[Stored items]

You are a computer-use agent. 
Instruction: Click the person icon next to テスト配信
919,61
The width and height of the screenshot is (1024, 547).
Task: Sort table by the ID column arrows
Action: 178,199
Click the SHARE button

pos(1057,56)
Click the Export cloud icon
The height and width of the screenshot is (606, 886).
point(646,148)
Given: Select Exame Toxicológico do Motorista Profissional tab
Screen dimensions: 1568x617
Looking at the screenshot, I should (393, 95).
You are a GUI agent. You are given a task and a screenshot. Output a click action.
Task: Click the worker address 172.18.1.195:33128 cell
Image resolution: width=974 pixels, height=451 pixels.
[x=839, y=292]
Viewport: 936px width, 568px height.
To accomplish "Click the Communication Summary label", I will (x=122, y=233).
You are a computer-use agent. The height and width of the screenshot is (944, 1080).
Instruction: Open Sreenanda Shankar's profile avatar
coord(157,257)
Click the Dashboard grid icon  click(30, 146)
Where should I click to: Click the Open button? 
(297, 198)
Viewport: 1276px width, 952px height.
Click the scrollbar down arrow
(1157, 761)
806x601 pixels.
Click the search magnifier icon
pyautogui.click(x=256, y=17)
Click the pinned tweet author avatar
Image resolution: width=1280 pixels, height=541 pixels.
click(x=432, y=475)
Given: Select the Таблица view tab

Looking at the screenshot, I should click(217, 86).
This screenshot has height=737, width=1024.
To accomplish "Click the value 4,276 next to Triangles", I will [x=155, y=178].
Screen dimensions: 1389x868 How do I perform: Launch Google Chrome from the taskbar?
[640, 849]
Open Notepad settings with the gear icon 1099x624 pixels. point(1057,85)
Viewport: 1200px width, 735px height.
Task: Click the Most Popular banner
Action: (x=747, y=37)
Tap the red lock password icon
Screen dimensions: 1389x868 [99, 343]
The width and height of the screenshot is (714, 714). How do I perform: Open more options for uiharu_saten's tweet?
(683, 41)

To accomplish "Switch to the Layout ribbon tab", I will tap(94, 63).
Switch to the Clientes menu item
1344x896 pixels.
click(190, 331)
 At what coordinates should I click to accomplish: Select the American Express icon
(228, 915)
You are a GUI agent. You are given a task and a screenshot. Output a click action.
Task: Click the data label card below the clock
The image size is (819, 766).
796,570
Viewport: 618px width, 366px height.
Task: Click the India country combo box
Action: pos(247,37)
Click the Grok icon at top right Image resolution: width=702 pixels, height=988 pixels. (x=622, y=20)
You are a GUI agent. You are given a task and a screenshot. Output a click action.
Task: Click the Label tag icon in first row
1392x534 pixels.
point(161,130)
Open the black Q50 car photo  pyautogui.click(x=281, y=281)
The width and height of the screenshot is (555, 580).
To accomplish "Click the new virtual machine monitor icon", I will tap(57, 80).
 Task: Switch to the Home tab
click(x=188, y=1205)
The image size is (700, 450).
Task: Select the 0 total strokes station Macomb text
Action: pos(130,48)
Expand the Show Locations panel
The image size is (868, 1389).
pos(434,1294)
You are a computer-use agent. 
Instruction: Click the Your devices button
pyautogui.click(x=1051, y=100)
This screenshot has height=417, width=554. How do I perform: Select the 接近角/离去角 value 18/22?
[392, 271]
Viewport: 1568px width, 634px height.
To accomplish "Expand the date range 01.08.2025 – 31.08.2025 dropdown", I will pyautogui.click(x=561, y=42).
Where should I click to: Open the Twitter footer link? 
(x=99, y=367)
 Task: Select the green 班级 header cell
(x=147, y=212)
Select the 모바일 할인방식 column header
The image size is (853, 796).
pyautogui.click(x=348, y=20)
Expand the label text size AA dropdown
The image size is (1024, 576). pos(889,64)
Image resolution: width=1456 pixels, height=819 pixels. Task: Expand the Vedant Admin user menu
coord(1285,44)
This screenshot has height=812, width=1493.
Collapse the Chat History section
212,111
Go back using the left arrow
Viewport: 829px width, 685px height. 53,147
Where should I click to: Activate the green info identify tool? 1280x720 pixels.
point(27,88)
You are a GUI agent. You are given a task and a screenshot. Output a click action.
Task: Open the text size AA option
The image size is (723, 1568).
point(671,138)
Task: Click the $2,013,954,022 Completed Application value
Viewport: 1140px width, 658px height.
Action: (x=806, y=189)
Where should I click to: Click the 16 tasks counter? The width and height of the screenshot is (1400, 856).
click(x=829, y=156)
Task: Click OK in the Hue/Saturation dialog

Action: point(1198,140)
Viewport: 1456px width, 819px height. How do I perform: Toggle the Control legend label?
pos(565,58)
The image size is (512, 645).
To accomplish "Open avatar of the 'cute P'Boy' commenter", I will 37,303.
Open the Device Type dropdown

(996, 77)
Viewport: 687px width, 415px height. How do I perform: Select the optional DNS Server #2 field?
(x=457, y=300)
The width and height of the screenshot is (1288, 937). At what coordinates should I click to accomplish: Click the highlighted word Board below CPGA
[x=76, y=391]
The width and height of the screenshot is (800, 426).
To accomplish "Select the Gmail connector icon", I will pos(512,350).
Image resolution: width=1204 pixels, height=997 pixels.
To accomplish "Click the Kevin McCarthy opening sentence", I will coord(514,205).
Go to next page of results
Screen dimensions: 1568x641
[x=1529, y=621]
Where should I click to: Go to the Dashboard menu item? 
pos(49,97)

* _Task details_
Give every entry again in full, precisely as written above.

* _Answer to the exercise_
You are a computer-use agent. 
Instruction: Click the person icon next to テスト配信
919,61
The width and height of the screenshot is (1024, 547).
Task: Sort table by the ID column arrows
Action: 178,199
Click the SHARE button

pos(1057,56)
Click the Export cloud icon
The height and width of the screenshot is (606, 886).
point(646,148)
Given: Select Exame Toxicológico do Motorista Profissional tab
Screen dimensions: 1568x617
Looking at the screenshot, I should (393, 95).
You are a GUI agent. You are given a task and a screenshot. Output a click action.
Task: Click the worker address 172.18.1.195:33128 cell
Image resolution: width=974 pixels, height=451 pixels.
[x=839, y=292]
Viewport: 936px width, 568px height.
To accomplish "Click the Communication Summary label", I will (x=122, y=233).
You are a computer-use agent. The height and width of the screenshot is (944, 1080).
Instruction: Open Sreenanda Shankar's profile avatar
coord(157,257)
Click the Dashboard grid icon  click(30, 146)
Where should I click to: Click the Open button? 
(297, 198)
Viewport: 1276px width, 952px height.
Click the scrollbar down arrow
(1157, 761)
806x601 pixels.
Click the search magnifier icon
pyautogui.click(x=256, y=17)
Click the pinned tweet author avatar
Image resolution: width=1280 pixels, height=541 pixels.
click(x=432, y=475)
Given: Select the Таблица view tab

Looking at the screenshot, I should click(217, 86).
This screenshot has height=737, width=1024.
To accomplish "Click the value 4,276 next to Triangles", I will [x=155, y=178].
Screen dimensions: 1389x868 How do I perform: Launch Google Chrome from the taskbar?
[640, 849]
Open Notepad settings with the gear icon 1099x624 pixels. point(1057,85)
Viewport: 1200px width, 735px height.
Task: Click the Most Popular banner
Action: (x=747, y=37)
Tap the red lock password icon
Screen dimensions: 1389x868 [99, 343]
The width and height of the screenshot is (714, 714). How do I perform: Open more options for uiharu_saten's tweet?
(683, 41)

To accomplish "Switch to the Layout ribbon tab", I will tap(94, 63).
Switch to the Clientes menu item
1344x896 pixels.
click(190, 331)
 At what coordinates should I click to accomplish: Select the American Express icon
(228, 915)
You are a GUI agent. You are given a task and a screenshot. Output a click action.
Task: Click the data label card below the clock
The image size is (819, 766).
796,570
Viewport: 618px width, 366px height.
Task: Click the India country combo box
Action: pos(247,37)
Click the Grok icon at top right Image resolution: width=702 pixels, height=988 pixels. (x=622, y=20)
You are a GUI agent. You are given a task and a screenshot. Output a click action.
Task: Click the Label tag icon in first row
1392x534 pixels.
point(161,130)
Open the black Q50 car photo  pyautogui.click(x=281, y=281)
The width and height of the screenshot is (555, 580).
To accomplish "Click the new virtual machine monitor icon", I will tap(57, 80).
 Task: Switch to the Home tab
click(x=188, y=1205)
The image size is (700, 450).
Task: Select the 0 total strokes station Macomb text
Action: pos(130,48)
Expand the Show Locations panel
The image size is (868, 1389).
pos(434,1294)
You are a computer-use agent. 
Instruction: Click the Your devices button
pyautogui.click(x=1051, y=100)
This screenshot has height=417, width=554. How do I perform: Select the 接近角/离去角 value 18/22?
[392, 271]
Viewport: 1568px width, 634px height.
To accomplish "Expand the date range 01.08.2025 – 31.08.2025 dropdown", I will pyautogui.click(x=561, y=42).
Where should I click to: Open the Twitter footer link? 
(x=99, y=367)
 Task: Select the green 班级 header cell
(x=147, y=212)
Select the 모바일 할인방식 column header
The image size is (853, 796).
pyautogui.click(x=348, y=20)
Expand the label text size AA dropdown
The image size is (1024, 576). pos(889,64)
Image resolution: width=1456 pixels, height=819 pixels. Task: Expand the Vedant Admin user menu
coord(1285,44)
This screenshot has height=812, width=1493.
Collapse the Chat History section
212,111
Go back using the left arrow
Viewport: 829px width, 685px height. 53,147
Where should I click to: Activate the green info identify tool? 1280x720 pixels.
point(27,88)
You are a GUI agent. You are given a task and a screenshot. Output a click action.
Task: Open the text size AA option
The image size is (723, 1568).
point(671,138)
Task: Click the $2,013,954,022 Completed Application value
Viewport: 1140px width, 658px height.
Action: (x=806, y=189)
Where should I click to: Click the 16 tasks counter? The width and height of the screenshot is (1400, 856).
click(x=829, y=156)
Task: Click OK in the Hue/Saturation dialog

Action: point(1198,140)
Viewport: 1456px width, 819px height. How do I perform: Toggle the Control legend label?
pos(565,58)
The image size is (512, 645).
To accomplish "Open avatar of the 'cute P'Boy' commenter", I will 37,303.
Open the Device Type dropdown

(996, 77)
Viewport: 687px width, 415px height. How do I perform: Select the optional DNS Server #2 field?
(x=457, y=300)
The width and height of the screenshot is (1288, 937). At what coordinates should I click to accomplish: Click the highlighted word Board below CPGA
[x=76, y=391]
The width and height of the screenshot is (800, 426).
To accomplish "Select the Gmail connector icon", I will pos(512,350).
Image resolution: width=1204 pixels, height=997 pixels.
To accomplish "Click the Kevin McCarthy opening sentence", I will coord(514,205).
Go to next page of results
Screen dimensions: 1568x641
[x=1529, y=621]
Where should I click to: Go to the Dashboard menu item? 
pos(49,97)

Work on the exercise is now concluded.